## GIVEN ENTRIES

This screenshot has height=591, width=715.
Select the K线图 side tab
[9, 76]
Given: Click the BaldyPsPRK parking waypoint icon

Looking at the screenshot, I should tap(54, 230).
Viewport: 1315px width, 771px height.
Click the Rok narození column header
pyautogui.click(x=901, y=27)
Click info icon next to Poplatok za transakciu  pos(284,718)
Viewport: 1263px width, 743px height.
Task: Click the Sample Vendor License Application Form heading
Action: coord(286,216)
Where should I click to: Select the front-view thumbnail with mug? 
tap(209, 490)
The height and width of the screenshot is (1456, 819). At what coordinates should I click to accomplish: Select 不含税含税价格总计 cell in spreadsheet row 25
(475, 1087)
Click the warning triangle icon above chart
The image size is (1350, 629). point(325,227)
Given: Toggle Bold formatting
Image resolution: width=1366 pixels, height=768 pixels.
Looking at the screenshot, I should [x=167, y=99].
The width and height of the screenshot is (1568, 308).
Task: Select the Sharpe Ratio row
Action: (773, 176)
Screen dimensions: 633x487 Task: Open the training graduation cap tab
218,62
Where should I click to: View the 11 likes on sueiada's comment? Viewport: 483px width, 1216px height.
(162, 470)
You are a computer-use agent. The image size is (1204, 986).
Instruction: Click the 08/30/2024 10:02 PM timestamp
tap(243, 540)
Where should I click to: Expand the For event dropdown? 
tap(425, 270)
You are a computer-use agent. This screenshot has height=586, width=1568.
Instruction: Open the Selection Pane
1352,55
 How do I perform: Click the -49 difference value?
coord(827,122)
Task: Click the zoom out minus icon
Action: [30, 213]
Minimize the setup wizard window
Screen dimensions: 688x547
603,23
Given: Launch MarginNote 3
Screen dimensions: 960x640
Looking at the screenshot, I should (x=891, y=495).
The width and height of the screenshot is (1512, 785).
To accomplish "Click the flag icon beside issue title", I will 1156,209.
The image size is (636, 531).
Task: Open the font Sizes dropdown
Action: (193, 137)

## ASSIGNED TASK
Word for word, restate each record in the listing.

## ANSWER
This screenshot has height=591, width=715.
Select the K线图 side tab
[9, 76]
Given: Click the BaldyPsPRK parking waypoint icon

Looking at the screenshot, I should tap(54, 230).
Viewport: 1315px width, 771px height.
Click the Rok narození column header
pyautogui.click(x=901, y=27)
Click info icon next to Poplatok za transakciu  pos(284,718)
Viewport: 1263px width, 743px height.
Task: Click the Sample Vendor License Application Form heading
Action: coord(286,216)
Where should I click to: Select the front-view thumbnail with mug? 
tap(209, 490)
The height and width of the screenshot is (1456, 819). At what coordinates should I click to accomplish: Select 不含税含税价格总计 cell in spreadsheet row 25
(475, 1087)
Click the warning triangle icon above chart
The image size is (1350, 629). point(325,227)
Given: Toggle Bold formatting
Image resolution: width=1366 pixels, height=768 pixels.
Looking at the screenshot, I should [x=167, y=99].
The width and height of the screenshot is (1568, 308).
Task: Select the Sharpe Ratio row
Action: (773, 176)
Screen dimensions: 633x487 Task: Open the training graduation cap tab
218,62
Where should I click to: View the 11 likes on sueiada's comment? Viewport: 483px width, 1216px height.
(162, 470)
You are a computer-use agent. The image size is (1204, 986).
Instruction: Click the 08/30/2024 10:02 PM timestamp
tap(243, 540)
Where should I click to: Expand the For event dropdown? 
tap(425, 270)
You are a computer-use agent. This screenshot has height=586, width=1568.
Instruction: Open the Selection Pane
1352,55
 How do I perform: Click the -49 difference value?
coord(827,122)
Task: Click the zoom out minus icon
Action: [30, 213]
Minimize the setup wizard window
Screen dimensions: 688x547
603,23
Given: Launch MarginNote 3
Screen dimensions: 960x640
Looking at the screenshot, I should (x=891, y=495).
The width and height of the screenshot is (1512, 785).
To accomplish "Click the flag icon beside issue title", I will 1156,209.
The image size is (636, 531).
Task: Open the font Sizes dropdown
Action: (193, 137)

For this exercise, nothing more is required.